▶ [Supplied data]
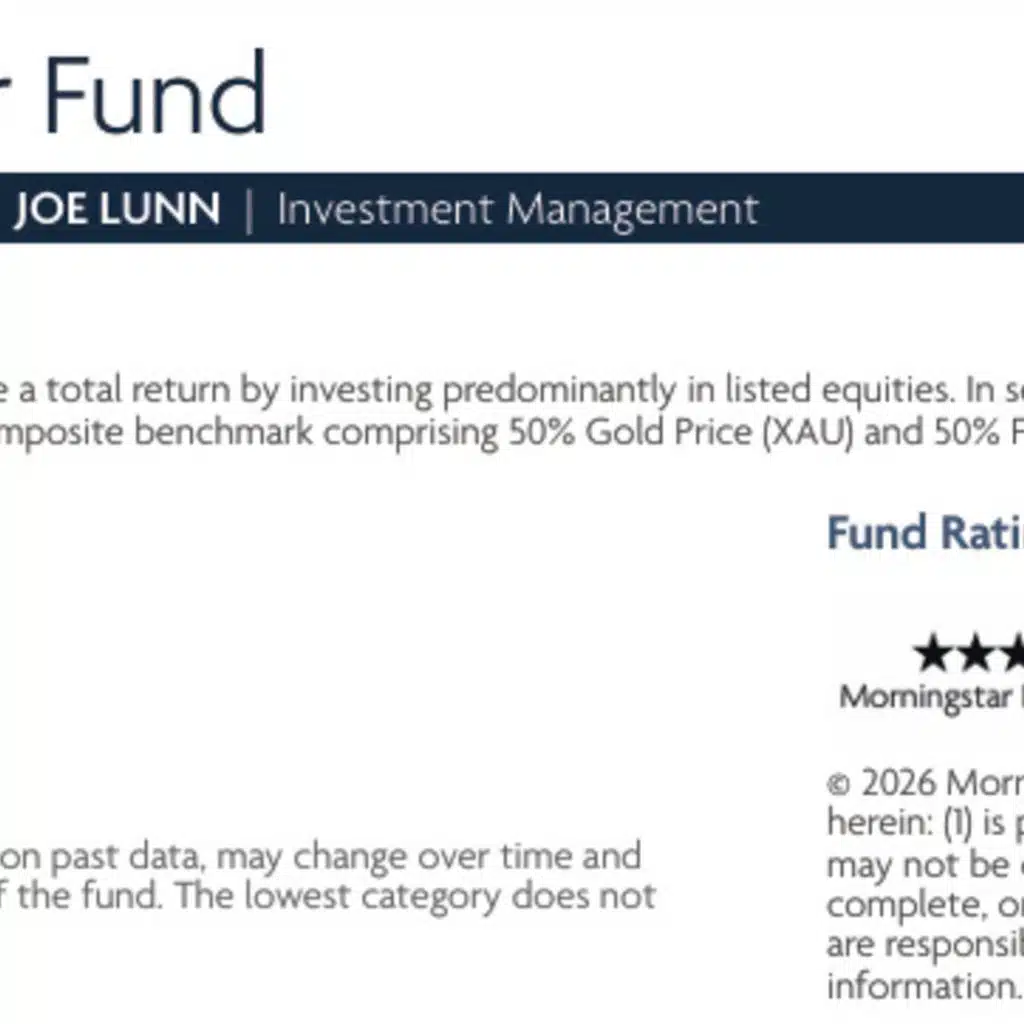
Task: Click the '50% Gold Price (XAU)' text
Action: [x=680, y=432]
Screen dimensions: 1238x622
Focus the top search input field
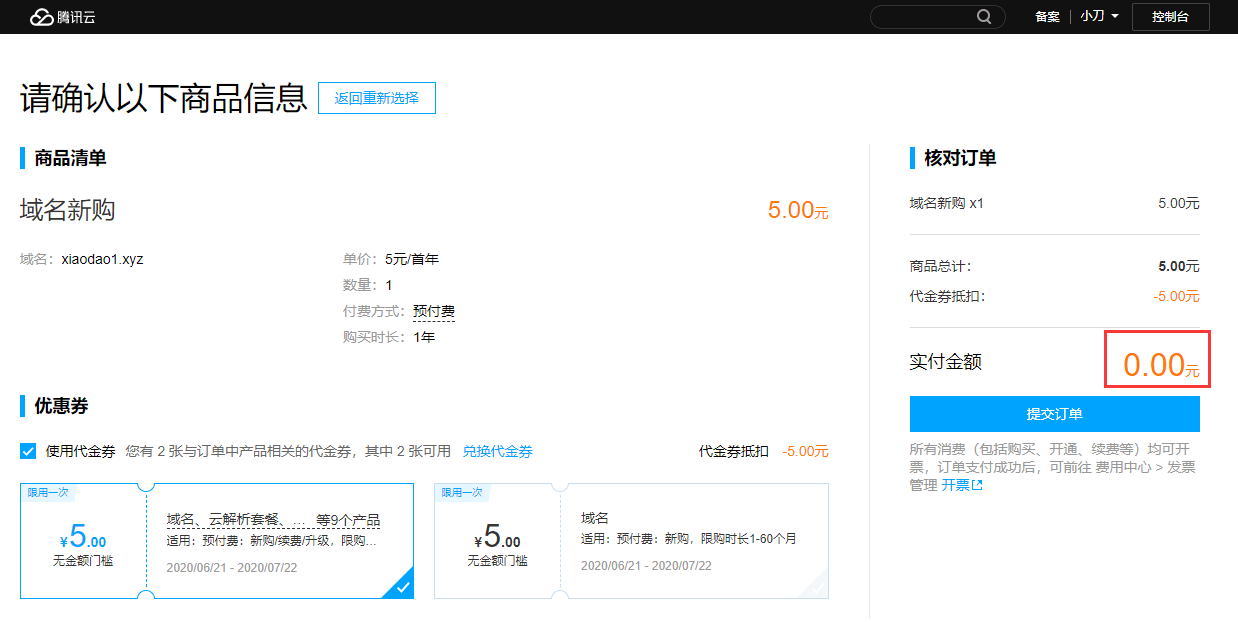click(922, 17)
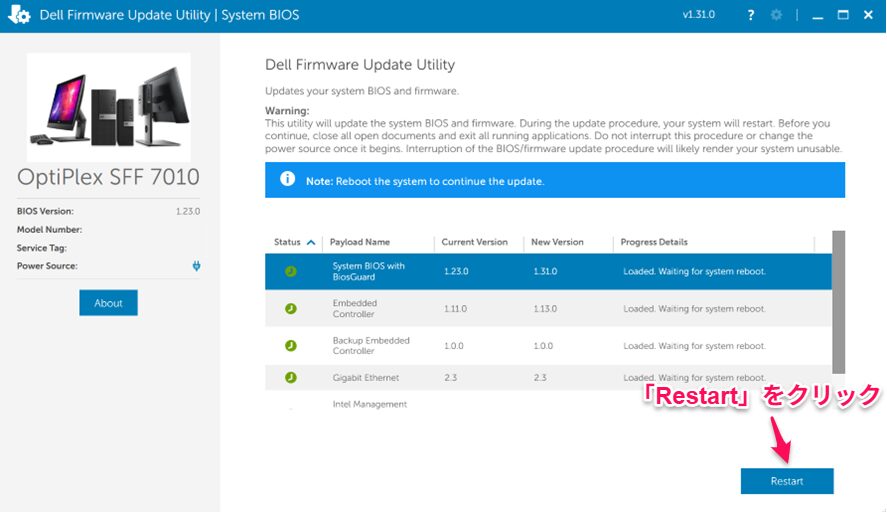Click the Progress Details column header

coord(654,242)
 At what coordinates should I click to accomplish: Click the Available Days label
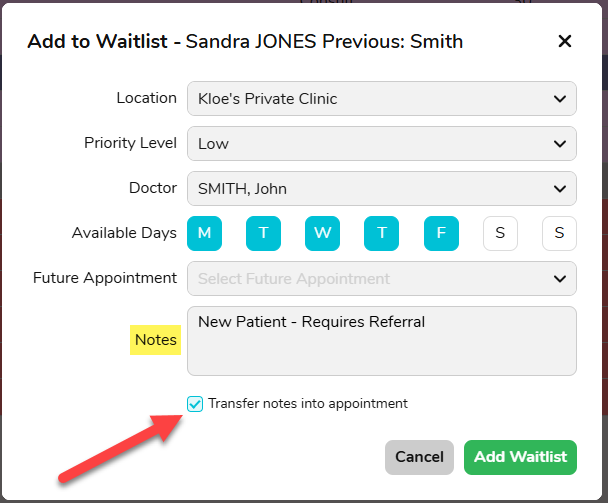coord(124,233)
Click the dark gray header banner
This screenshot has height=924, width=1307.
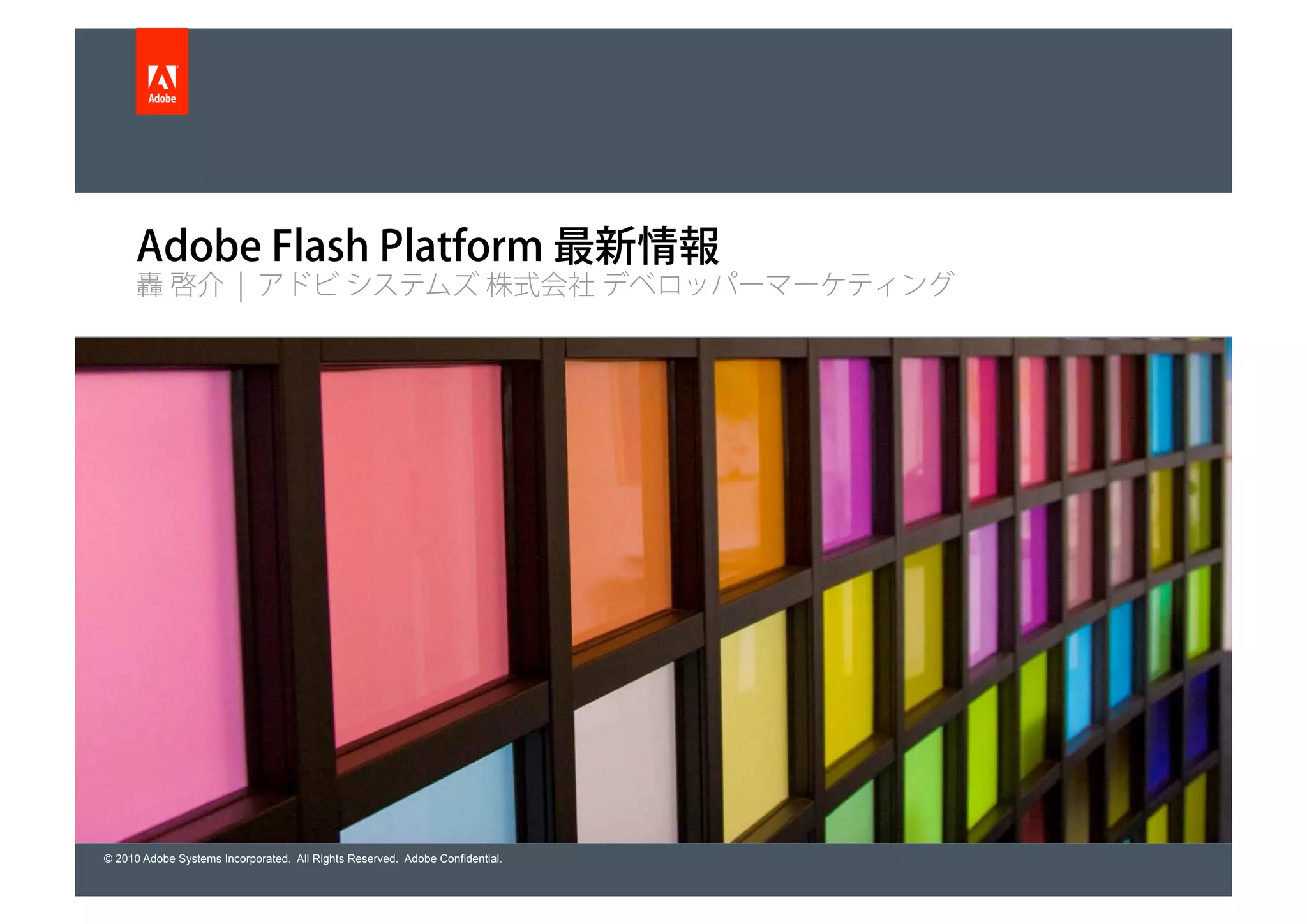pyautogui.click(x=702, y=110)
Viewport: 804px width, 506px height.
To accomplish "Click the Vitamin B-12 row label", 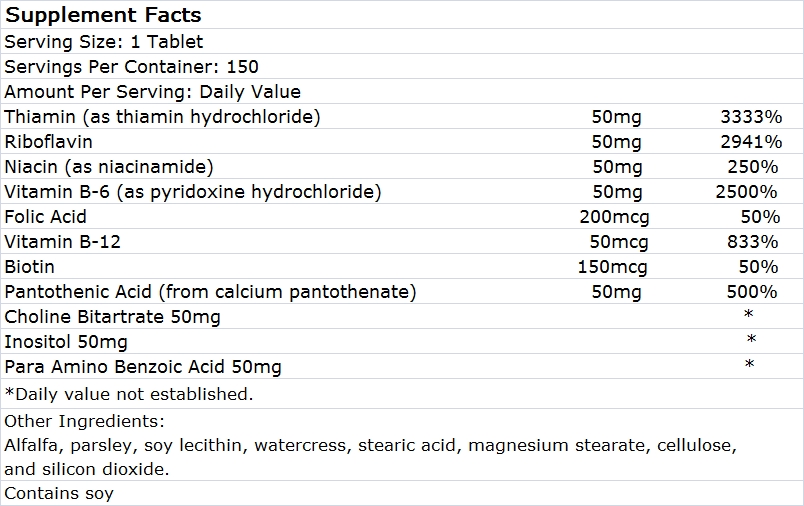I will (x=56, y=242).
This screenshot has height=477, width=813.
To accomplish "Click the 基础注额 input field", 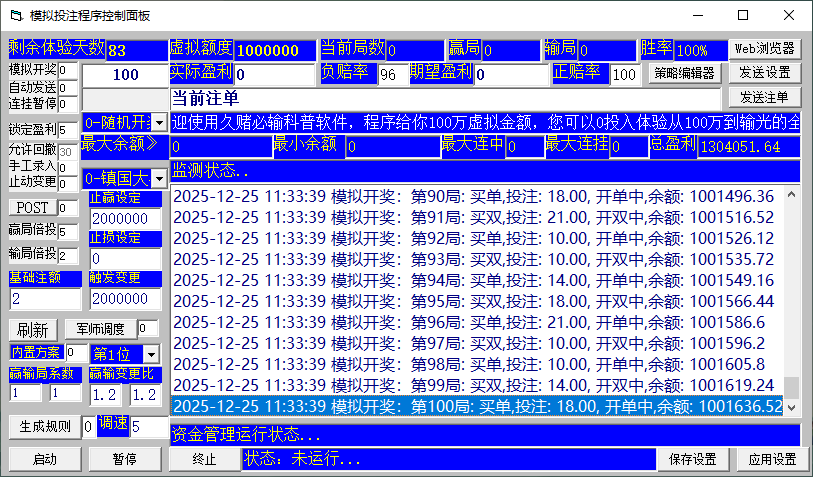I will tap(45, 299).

▶ [The task]
Duplicate the entries from the line containing "Screen dimensions: 1238x622" through the line containing "pyautogui.click(x=702, y=110)", including both of those lines, and leave the pictures out.

▶ [Result for this task]
Screen dimensions: 1238x622
Focus the top search input field
click(922, 17)
Click the Progress Details column header

coord(654,242)
 At what coordinates should I click to accomplish: Click the Available Days label
coord(124,233)
Click the dark gray header banner
This screenshot has height=924, width=1307.
pyautogui.click(x=702, y=110)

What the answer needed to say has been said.